Earl FERRERSasked Her Majesty's Government:
What was the outcome of the recent meeting of the European Space Conference.
§ Lord BESWICKThe European Space Conference (ESC) is the forum within which European Ministers responsible for space affairs have met from time to time. At the meeting of the Conference held in Brussels on 15th190WA April 1975, at which I represented Her Majesty's Government, the principal event was the decision to set up the European Space Agency (ESA), which is to take over the activities of the European Space Research Organisation (ESRO) and selected residual activities of the European Launcher Development Organisation (ELDO). The ESC itself becomes redundant as a result of the creation of the ESA, because the Agency's Council—on which each Member State is to be represented—is to meet when necessary at Ministerial level. The programmes which the Agency is taking over from ESRO are for the development of several scientific satellites, experimental satellites for regional communications, air traffic control, meteorology and maritime communications purposes, a satellite launch vehicle, and a manned laboratory to be carried in the US space shuttle.

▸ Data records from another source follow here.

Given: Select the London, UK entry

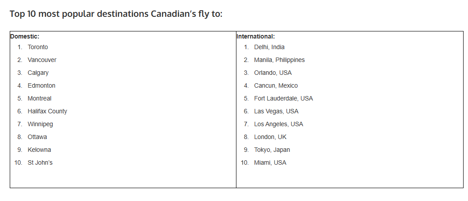Looking at the screenshot, I should coord(270,137).
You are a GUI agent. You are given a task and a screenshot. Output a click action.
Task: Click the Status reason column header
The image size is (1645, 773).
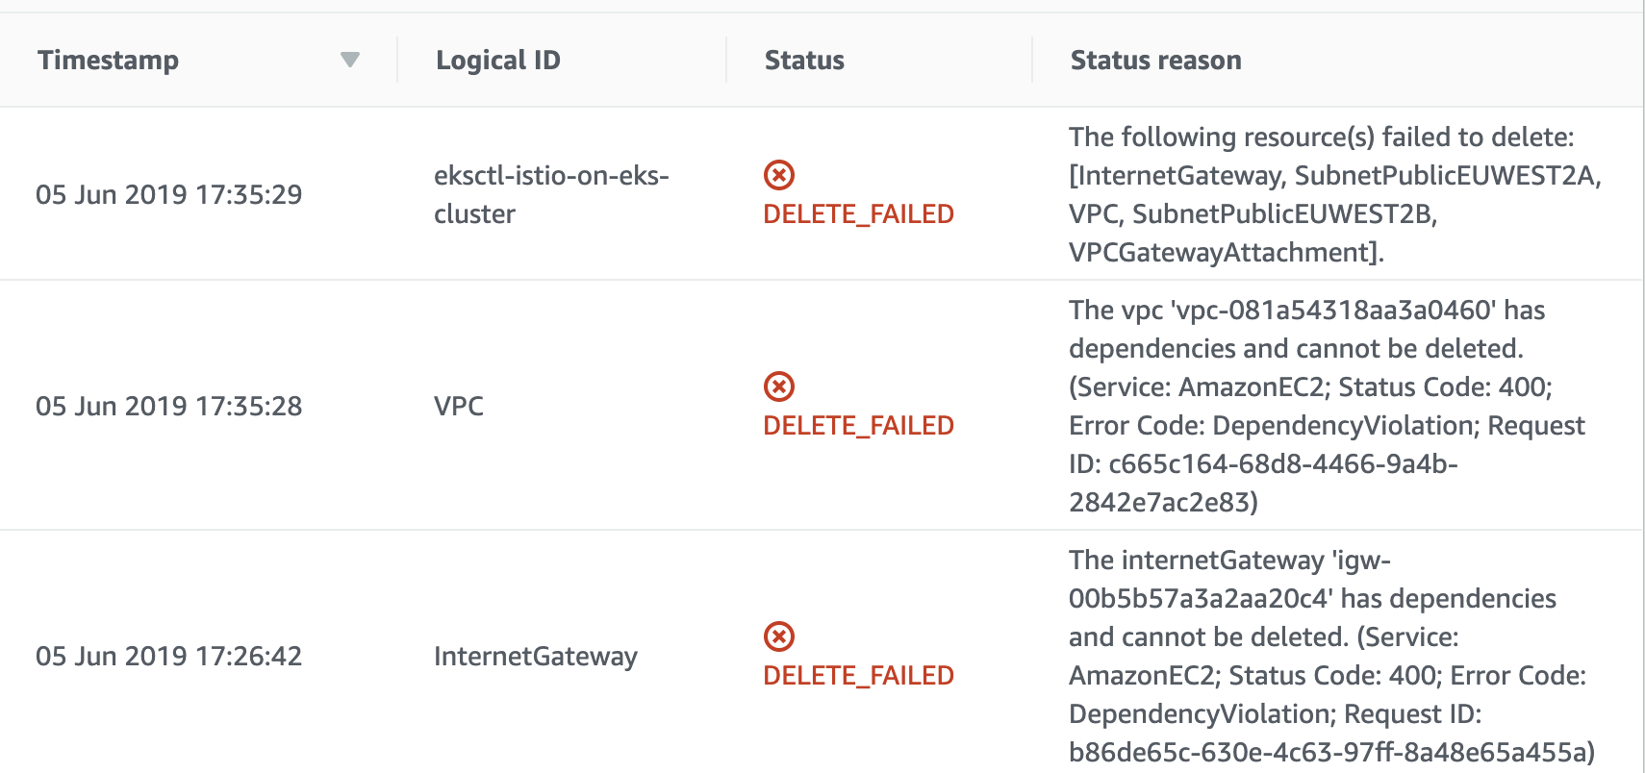click(1156, 61)
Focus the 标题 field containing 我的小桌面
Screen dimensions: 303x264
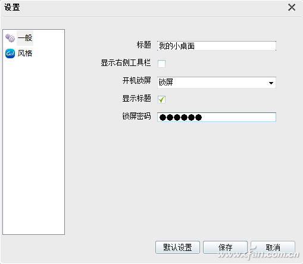click(217, 46)
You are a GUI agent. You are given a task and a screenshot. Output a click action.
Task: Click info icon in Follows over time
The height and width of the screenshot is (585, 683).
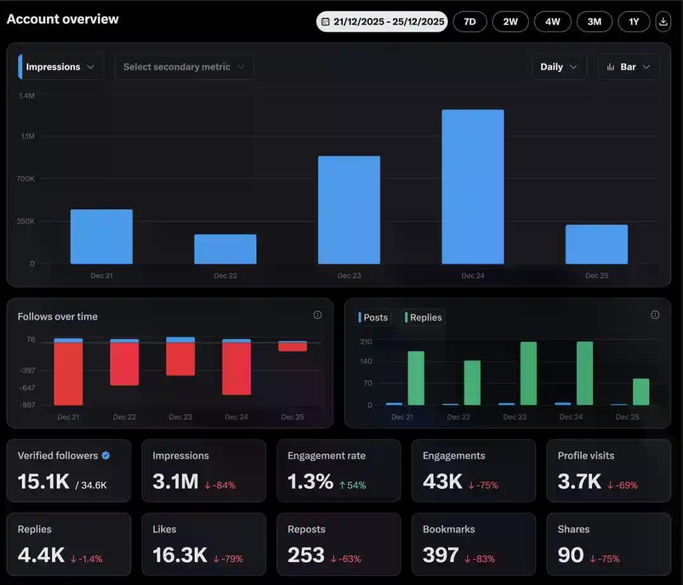click(317, 315)
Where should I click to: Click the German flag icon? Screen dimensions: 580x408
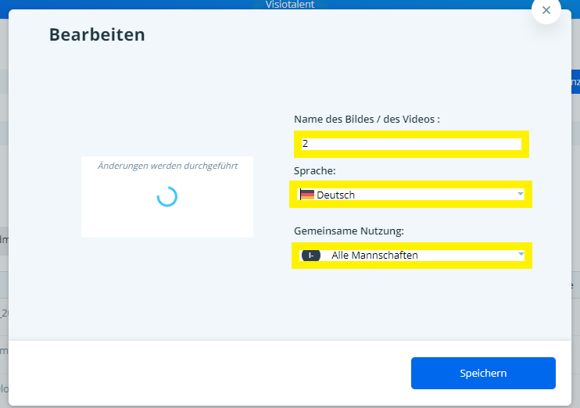click(306, 195)
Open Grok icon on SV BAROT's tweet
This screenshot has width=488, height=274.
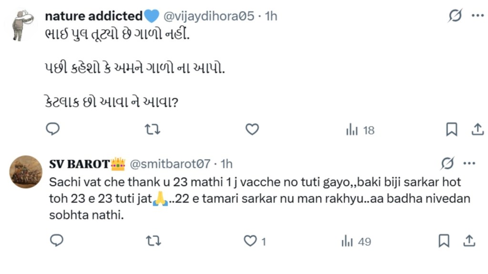coord(447,164)
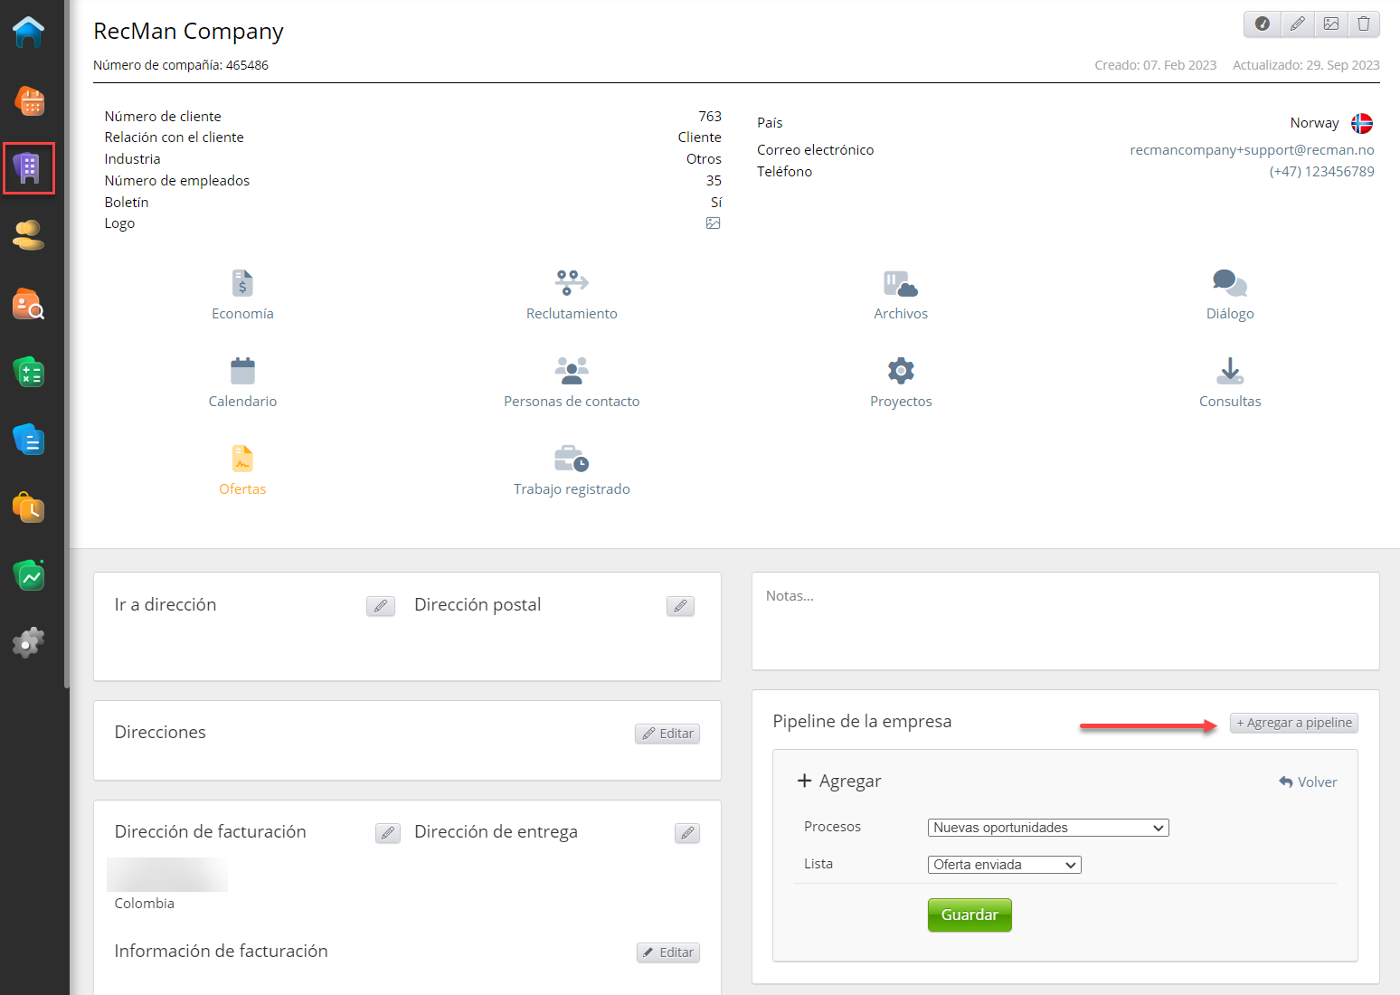Click the pencil edit icon in top toolbar
1400x995 pixels.
point(1297,24)
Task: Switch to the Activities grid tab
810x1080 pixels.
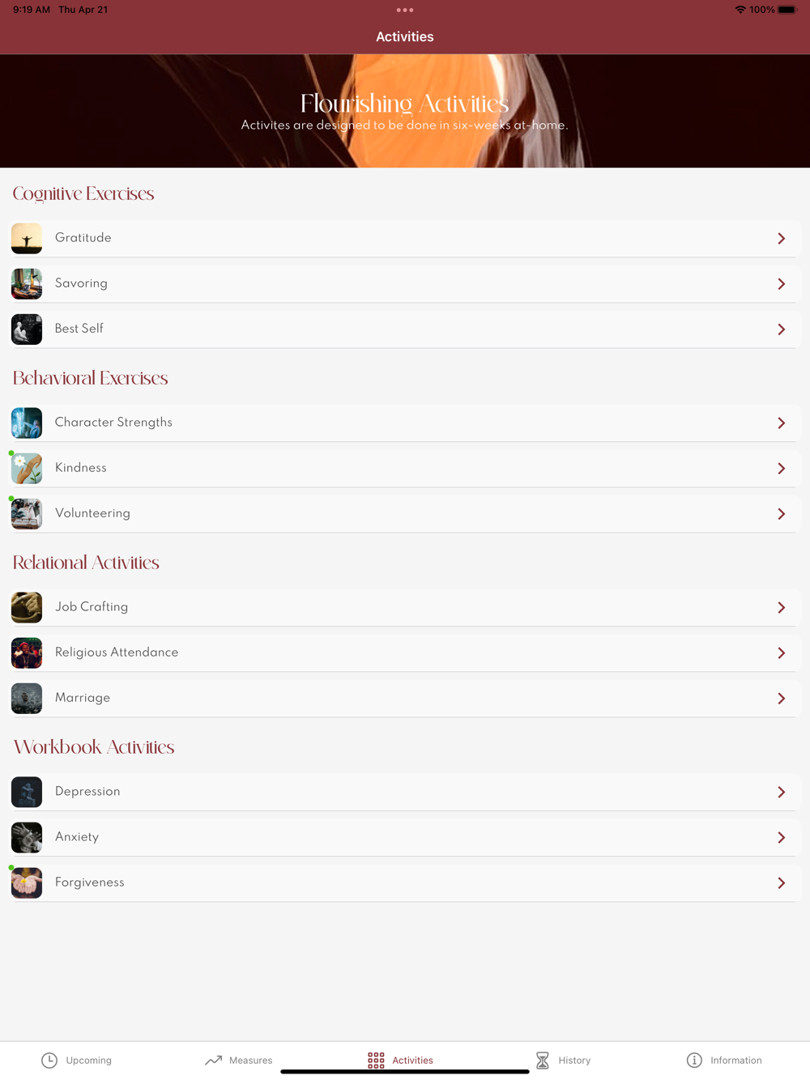Action: [x=400, y=1060]
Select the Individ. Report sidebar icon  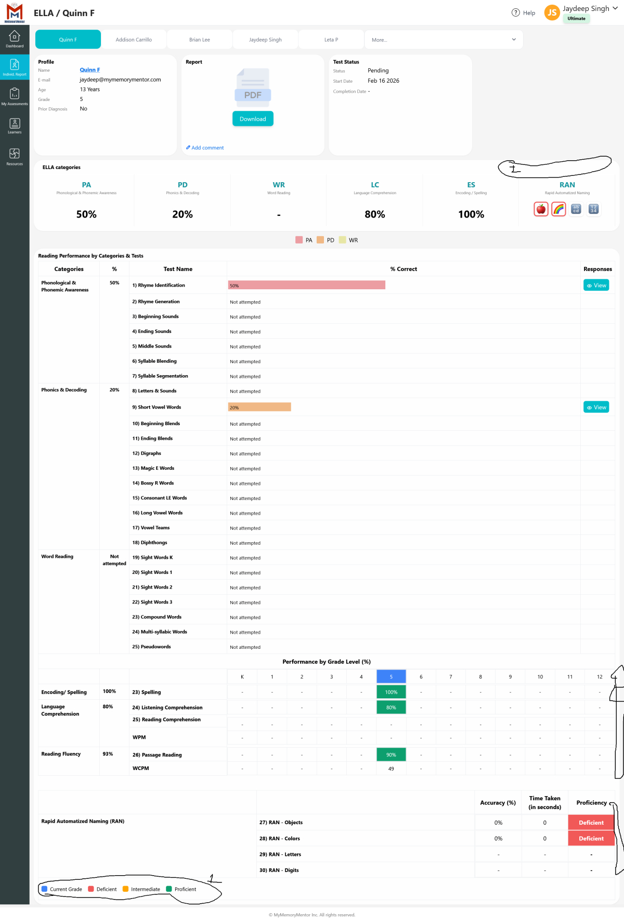pos(15,67)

Further decisions of the Conference were: approval of the text of the Agency's Convention (which sets out the rights and obligations of Member States and the policy guidelines within which the Agency is to operate); approval of the text of the Final Act of the Conference of Plenipotentiaries (to take place at about the end of May, when the Convention and Final Act are available for signature in all the necessary languages): authorisation of the appointment of the Agency's Directorate including the Director General (who is to be Mr. Roy Gibson, a Briton and acting Director General of ESRO); and agreement that the Agency should contribute to the basic costs of the Kourou (French Guiana) launching site for the period 1976–1980.
The Agency is to come into de facto existence on the day following the Conference of Plenipotentiaries, and the initial Member States are to be Belgium, Denmark, France, West Germany, Italy, the Netherlands, Spain, Sweden, Switzerland and the United Kingdom. Norway and Austria will each participate in one of the programmes of the Agency without being full members. Other States will be free to apply to become Member States or participating States.
House adjourned at fourteen minutes past seven o'clock.